Referring patients to additional services as needed
Performing clerical functions and keeping records
Providing security.
All effective opioid substitution therapy programs should have these core services
in place. Many opioid-dependent patients also have other problems -- medical,
psychiatric, social, family, vocational, or legal -- and many have substance use disorders
involving nonopioids. If unattended, these associated problems will probably hinder
treatment of opioid addiction.
A variety of medical, other professional, and support staff have responsibilities
for treating patients who enter opioid substitution therapy. Because of the
increased use of the biopsychosocial framework throughout the health services field,
the expertise and services provided by a wide range of professionals are increasingly
valued. Having a variety of personnel with different expertise and perspectives
is important to matching professionals to patients. Professionals with specialized
skills greatly extend the ability of the program to provide onsite treatment.

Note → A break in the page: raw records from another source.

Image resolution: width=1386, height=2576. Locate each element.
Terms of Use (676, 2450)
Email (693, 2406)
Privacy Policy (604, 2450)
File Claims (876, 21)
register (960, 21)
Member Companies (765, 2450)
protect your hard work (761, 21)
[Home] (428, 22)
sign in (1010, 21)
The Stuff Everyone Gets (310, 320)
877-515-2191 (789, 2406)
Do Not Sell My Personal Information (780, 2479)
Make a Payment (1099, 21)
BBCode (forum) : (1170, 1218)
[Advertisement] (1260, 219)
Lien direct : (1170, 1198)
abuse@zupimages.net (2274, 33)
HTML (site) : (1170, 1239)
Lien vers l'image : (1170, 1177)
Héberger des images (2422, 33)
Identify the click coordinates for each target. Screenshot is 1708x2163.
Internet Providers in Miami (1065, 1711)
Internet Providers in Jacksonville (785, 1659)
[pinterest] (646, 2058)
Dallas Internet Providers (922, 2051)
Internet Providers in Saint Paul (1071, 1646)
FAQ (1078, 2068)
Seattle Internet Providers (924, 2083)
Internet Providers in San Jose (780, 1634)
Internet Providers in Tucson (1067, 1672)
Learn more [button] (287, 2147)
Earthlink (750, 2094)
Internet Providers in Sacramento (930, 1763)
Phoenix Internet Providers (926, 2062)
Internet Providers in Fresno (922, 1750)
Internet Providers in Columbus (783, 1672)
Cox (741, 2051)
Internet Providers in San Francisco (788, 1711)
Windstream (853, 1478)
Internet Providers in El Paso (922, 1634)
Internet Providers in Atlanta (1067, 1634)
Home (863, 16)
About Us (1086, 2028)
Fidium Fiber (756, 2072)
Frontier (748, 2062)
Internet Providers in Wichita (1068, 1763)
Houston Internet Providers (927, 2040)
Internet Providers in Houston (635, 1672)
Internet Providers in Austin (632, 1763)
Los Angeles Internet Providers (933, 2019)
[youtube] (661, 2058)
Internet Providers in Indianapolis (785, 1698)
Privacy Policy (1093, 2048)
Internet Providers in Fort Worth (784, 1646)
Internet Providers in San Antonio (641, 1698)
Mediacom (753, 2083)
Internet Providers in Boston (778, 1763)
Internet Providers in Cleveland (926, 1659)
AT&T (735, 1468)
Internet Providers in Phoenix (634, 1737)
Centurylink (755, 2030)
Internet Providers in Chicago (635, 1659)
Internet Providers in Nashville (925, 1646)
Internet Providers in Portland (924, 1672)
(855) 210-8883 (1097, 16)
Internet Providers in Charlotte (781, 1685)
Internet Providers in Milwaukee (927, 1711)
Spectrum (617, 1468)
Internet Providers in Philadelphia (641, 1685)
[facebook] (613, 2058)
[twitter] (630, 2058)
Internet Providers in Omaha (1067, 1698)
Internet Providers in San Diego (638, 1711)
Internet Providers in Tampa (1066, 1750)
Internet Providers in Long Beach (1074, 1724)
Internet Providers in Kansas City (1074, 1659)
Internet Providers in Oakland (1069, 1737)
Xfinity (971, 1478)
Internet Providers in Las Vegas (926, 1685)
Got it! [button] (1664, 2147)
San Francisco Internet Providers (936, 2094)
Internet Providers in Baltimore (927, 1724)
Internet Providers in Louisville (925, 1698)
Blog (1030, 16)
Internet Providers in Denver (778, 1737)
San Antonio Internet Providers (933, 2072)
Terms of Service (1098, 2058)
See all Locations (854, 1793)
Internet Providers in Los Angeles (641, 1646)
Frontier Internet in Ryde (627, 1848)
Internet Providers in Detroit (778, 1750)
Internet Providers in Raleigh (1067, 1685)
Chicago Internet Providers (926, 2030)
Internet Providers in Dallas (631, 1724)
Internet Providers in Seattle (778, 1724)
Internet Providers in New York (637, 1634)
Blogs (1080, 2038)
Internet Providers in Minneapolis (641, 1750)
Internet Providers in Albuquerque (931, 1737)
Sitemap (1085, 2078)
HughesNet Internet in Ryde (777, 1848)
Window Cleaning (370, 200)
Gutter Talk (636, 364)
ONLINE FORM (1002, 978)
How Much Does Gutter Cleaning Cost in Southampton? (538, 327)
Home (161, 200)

For example, nurses and physician assistants can provide ongoing treatment
for patients with chronic but stable medical conditions such as human immunodeficiency
virus (HIV) disease, diabetes, tuberculosis (TB), and hypertension.
The treatment team consists of
Physicians, including psychiatrists
Nonphysician medical staff such as nurse practitioners (NPs), physician assistants (PAs),
pharmacists, and pharmacy assistants
Nonmedical professional staff such as with bachelor's or master's degrees (social
workers, psychologists, vocational and educational specialists)
Addiction specialists and drug counselors
Nonclinical and administrative staff (such as office managers, clerical staff, receptionists,
secretaries, and advocates)
All opioid substitution programs are required by Federal and State regulations
to have a physician who is identified as the program's medical director.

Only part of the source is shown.